Social media is a huge part of everyday life, and can be an exceptional way to keep up with friends and family, provide entertainment, and much more. However, due to the widespread use of social media, there are many ways that it can be manipulated as a security risk. Bad actors are constantly looking for ways to get access to your personal data, and the information presented online provides a potential opportunity for them. Additionally, with most free social media services, advertisers are looking for a way to profit from your information. Below we will provide insight on these methods, and more importantly, educational information on what you can do to stay safe online.
What information do social media platforms collect?
Social media platforms curate an experience for you by collecting information on your account. From a basic level, this information is provided by the user (name, location, date of birth and more).

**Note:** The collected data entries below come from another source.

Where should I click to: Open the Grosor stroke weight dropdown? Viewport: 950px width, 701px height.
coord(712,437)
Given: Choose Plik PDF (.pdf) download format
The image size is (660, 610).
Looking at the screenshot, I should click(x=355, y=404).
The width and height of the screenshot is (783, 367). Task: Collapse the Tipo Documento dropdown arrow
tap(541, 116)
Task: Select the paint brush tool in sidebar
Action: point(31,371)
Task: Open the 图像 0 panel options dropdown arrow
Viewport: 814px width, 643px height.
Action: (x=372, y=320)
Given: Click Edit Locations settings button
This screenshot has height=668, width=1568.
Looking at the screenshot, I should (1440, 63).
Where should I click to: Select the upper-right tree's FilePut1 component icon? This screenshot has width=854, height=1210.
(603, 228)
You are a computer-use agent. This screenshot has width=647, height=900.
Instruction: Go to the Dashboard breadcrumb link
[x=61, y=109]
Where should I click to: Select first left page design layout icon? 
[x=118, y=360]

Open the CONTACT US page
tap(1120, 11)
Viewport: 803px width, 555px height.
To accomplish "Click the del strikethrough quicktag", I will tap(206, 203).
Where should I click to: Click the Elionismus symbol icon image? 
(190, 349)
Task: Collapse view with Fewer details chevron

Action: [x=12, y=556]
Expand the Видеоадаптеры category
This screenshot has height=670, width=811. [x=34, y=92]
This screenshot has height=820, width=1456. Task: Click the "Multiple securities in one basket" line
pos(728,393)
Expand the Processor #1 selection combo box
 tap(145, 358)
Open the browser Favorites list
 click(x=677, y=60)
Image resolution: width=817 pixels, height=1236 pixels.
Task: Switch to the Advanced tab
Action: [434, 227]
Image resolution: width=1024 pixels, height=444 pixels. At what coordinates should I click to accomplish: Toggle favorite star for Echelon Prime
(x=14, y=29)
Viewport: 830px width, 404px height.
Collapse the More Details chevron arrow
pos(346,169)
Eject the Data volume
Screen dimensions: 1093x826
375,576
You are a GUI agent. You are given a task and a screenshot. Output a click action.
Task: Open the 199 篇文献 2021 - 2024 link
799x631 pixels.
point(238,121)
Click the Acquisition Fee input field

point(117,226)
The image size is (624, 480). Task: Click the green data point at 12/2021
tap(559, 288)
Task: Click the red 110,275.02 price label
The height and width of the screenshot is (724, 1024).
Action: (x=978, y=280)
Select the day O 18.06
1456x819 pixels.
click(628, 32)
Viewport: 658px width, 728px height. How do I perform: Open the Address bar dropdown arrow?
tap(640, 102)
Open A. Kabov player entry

Once an account is created, more information on interests can be gathered by tracking what you watch, like, share and follow. This information is further curated by using cookies on your device, and by what permissions you give applications on your phone (location tracking, contact information, time zone, device type, etc.)
How do social media platforms use your information?
Social media platforms are typically a free service. As there is no upfront cost for using a social media platform, their revenue is largely generated through advertising. The information collected by social media can be sold to third-party companies for marketing purposes. This exchange makes a major profit for social media platforms by providing targeted marketing and advertisements which are more likely to be clicked.
Privacy settings are the frontline of defense in what information other people on social media can learn about you. While these settings vary from site to site, typically there is a plethora of information available by searching for “Privacy settings” on your social media platform of choice. Generally, you can enable features such as only allowing your friends or allowed followers to see your profile. This can also be locked down further so that specific details (birthday, location, etc.) are only visible to you. Some platforms allow users to create specific groups with which to share content; for example, certain photos or posts.
At one point or another, you may see a post on social media asking a series of questions. This could be a checklist of places you’ve traveled, questions about your loved ones, or about memories from your childhood. These questions, while seemingly playful, can be detrimental to your account security. Often these questions also serve as answers to account security questions. Not sharing these posts with your answers will reduce the risk of someone attempting to gain access to an account of yours.
Securing a social media account
Social media platforms require users to have a username (or email) and password, much like any other online service. There are numerous ways you can make yourself more secure, and the most important is to use a unique password for each social media platform. If someone gains access to your account on one platform, odds are they will try the same username and password combination on other platforms to see how much information they can gather.
Setting up Multi-Factor Authentication (MFA) provides an incredible level of security for accounts. MFA requires that to log into an account a user has their username, password and access to a trusted device (typically a cell phone) to provide authorization for that account to be logged in. If an account has MFA enabled, when a bad actor tries to log in, you will be notified. This helps greatly reduce the risk of accounts being compromised. More information can be found in our “Security Basics” article.
General security tips
- Only provide the bare minimum of information to social media platforms.
- Only accept follows, friend requests, etc. from people you know.
- Do not share sensitive personal information with others.
- Review your account privacy settings on a regular basis.
- Go through your contacts and followers regularly to remove unnecessary contacts.
- Use unique passwords for each account.
- Enable Multi-Factor Authentication for added login security.
- When installing an application, read what information it uses, and restrict it to the minimum amount needed.
- If an app by default requires access to too much information, do not install it.
- Do not make purchases through an in-app web browser on your phone (e.g. TikTok, Facebook, Twitter). These browsers can track entered information without user consent.
If someone you know reaches out with a second profile, confirm with them directly before communicating. Scammers often will create a duplicate profile to manipulate people.